MPs question return on DHSC’s ‘staggering’ £37bn NHS Test and Trace programme

Report flags “persistent reliance” on thousands of consultants, paid up to £6,624 a day and significant unused laboratory capacity for coronavirus tests
Dido Harding PA

By Jim Dunton

10 Mar 2021

The Department of Health and Social Care’s £37bn NHS Test and Trace programme is unable to demonstrate the extent to which its work has slowed the spread of coronavirus, despite its “staggering” cost, according parliament’s Public Accounts Committee.

MPs said that while the operation, led by Conservative peer Baroness Dido Harding, had seen daily Covid testing capacity increase from around 100,000 people in May last year – when it was launched – to 800,000 in January, it was struggling to match demand for its services with supply.

They said the percentage of total laboratory testing capacity used by Test and Trace in November and December 2020 remained under 65%, and that even with the spare capacity, NHS Test and Trace had never met its target to turn around all tests in face-to-face settings in 24 hours.

The report noted that Test and Trace had so far contacted more than 2.5 million people who tested positive for Covid-19 in England and had advised more than 4.5 million of their associated contacts to self-isolate.

But the PAC criticised Test and Trace’s continued reliance on consultants, with around 2,500 people working for day rates ranging from an average of £1,100 to £6,624. Members said it was “concerning” that DHSC was still paying such amounts to so many consultants and that it considered them to be “very competitive rates”.

MPs said Test and Trace should put in place a clear workforce plan and recruitment strategy “to reduce significantly, month by month, its reliance on costly consultants and temporary staff”. They said the programme could learn lessons from ways that other NHS bodies managed the need for additional personnel – such as the creation of staff banks.

The report also called for a step-change in the data published by Test and Trace to give people a better sense of the programme’s effectiveness – something they said the performance figures currently published failed to do.

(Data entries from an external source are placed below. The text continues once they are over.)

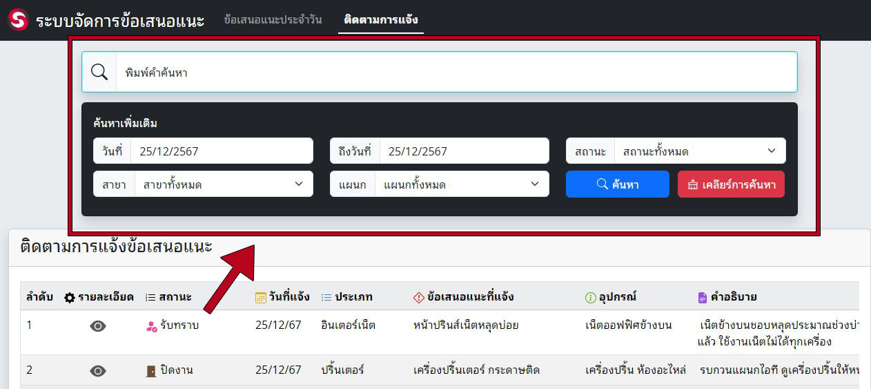Screen dimensions: 871x389
Task: Click the รับทราب status icon in row 1
Action: [152, 326]
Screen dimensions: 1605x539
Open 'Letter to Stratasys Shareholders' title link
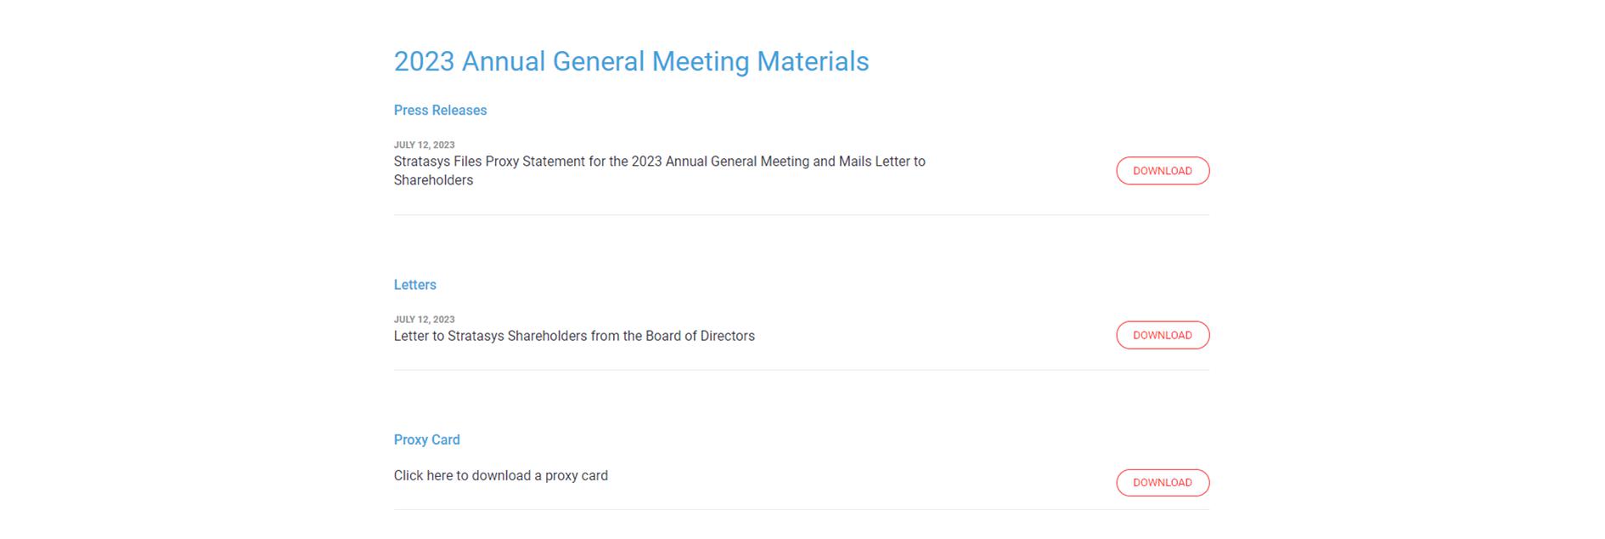point(573,336)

MPs said weekly statistics should include the total time taken to reach contacts after an initial person develops symptoms, data on compliance, and periodic evaluations of Test and Trace’s impact on infection levels.

PAC chair Meg Hillier said Test and Trace had so far cost the nation £23bn from its £37bn allocated funding, which she said was roughly the annual budget of the Department for Transport.

“Despite the unimaginable resources thrown at this project Test and Trace cannot point to a measurable difference to the progress of the pandemic, and the promise on which this huge expense was justified – avoiding another lockdown – has been broken, twice,” she said.

“DHSC and NHST&T must rapidly turn around these fortunes and begin to demonstrate the worth and value of this staggering investment of taxpayers' money. Not only is it essential it delivers an effective system as pupils return to school and more people return to their workplace, but for the billions of pounds spent we need to see a top-class legacy system.

“British taxpayers cannot be treated by government like an ATM machine. We need to see a clear plan and costs better controlled."

The PAC’s recommendations also included a call for DHSC to publicly detail its future strategy for testing and tracing services in England over the next six to nine months.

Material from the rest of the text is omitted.